Install and run Genism Python Word2Vec API. Find the most probable words you will obtain when you start with an emperor add a woman and subtract a man. Use this tutorial as a guide https://rare-technologies.com/word2vec-tutorial/
Note: Somehow the installation didn't work under python 2.7. I didn't have jupyter notebook installed for python 3. That is why I executed the following steps directly in the shell.

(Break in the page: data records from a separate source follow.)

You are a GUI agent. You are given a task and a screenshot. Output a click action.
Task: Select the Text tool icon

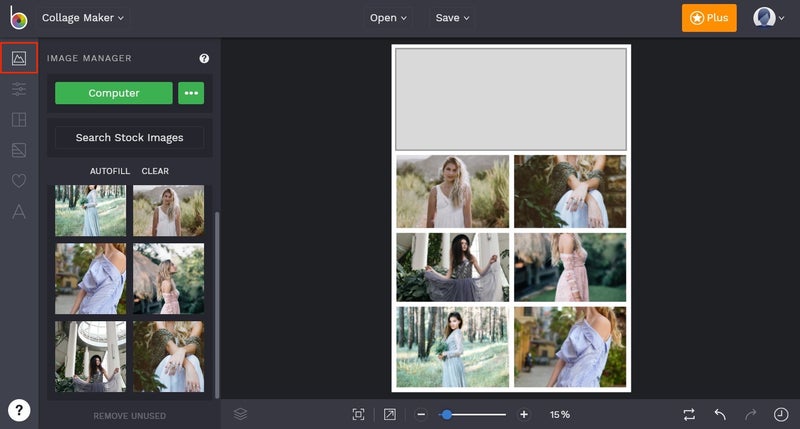[x=19, y=211]
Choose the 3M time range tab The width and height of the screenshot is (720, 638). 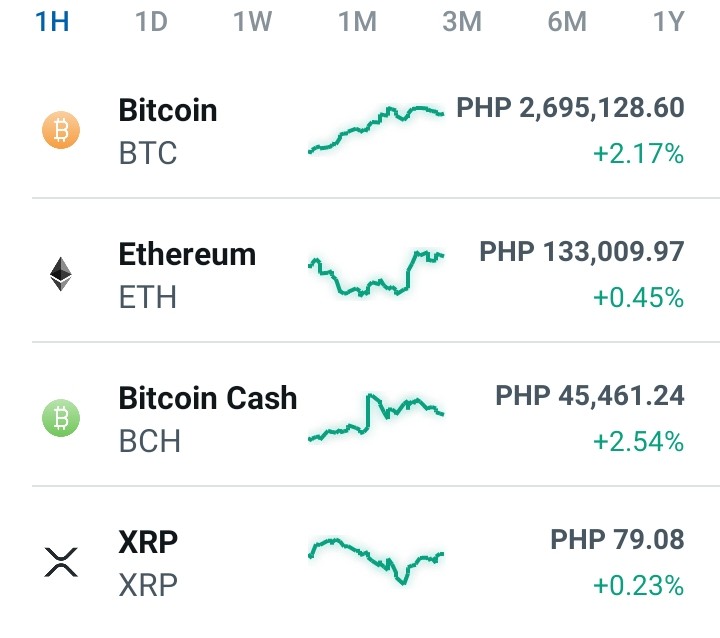[x=462, y=22]
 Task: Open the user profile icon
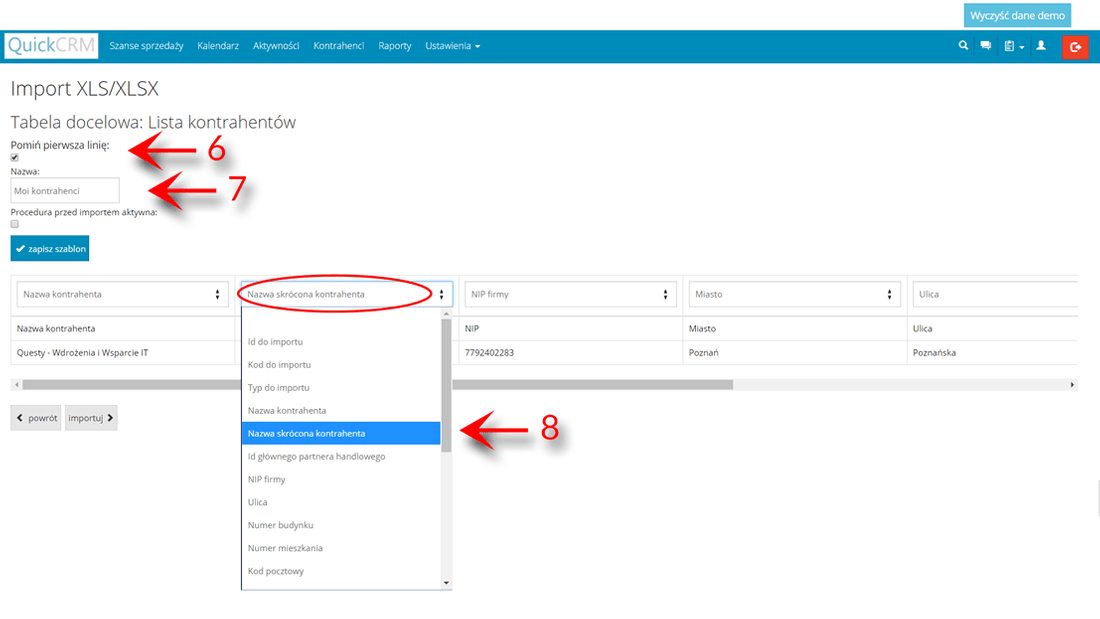(1042, 45)
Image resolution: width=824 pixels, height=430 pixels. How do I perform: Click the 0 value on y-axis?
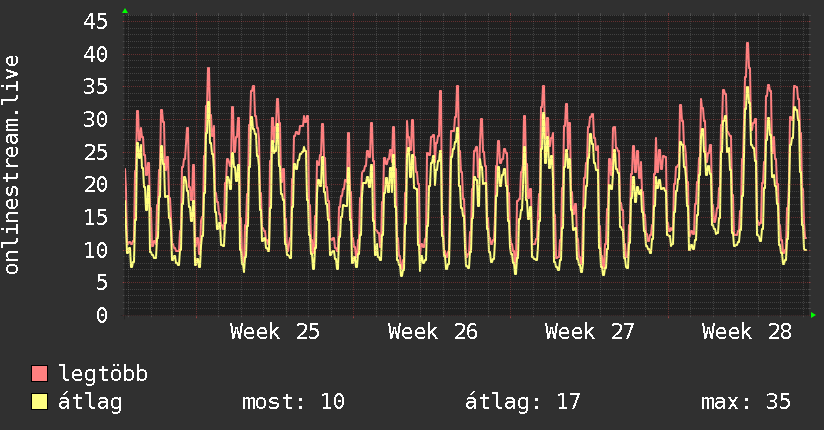pyautogui.click(x=102, y=315)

It is possible to download the text8 corpus used (see comments, in the rare-technologies tutorial.
wget http://mattmahoney.net/dc/text8.zip
unzip text8.zip
Next I opened python3 and did the following analyis in the shell.
# import gensim
import gensim, logging
from gensim.models import word2vec
# open text8
sentences = word2vec.Text8Corpus('text8')
# build the model with vector size 2
model = word2vec.Word2Vec(sentences, size=200)
# Run query
top_5 = model.most_similar(positive=['emperor', 'woman'],
negative=['man'], topn=5)
Next we can output the words
# Print list
for word in top_5:
print(word)
>>> for word in top_5:
... print(word)
...
('empress', 0.6854598522186279)
('emperors', 0.6028348207473755)
('ruler', 0.5929163694381714)
('augustus', 0.5781252384185791)
('daughter', 0.5724169015884399)
The most likely words are empress, emperors, ruler, augustus and daughter.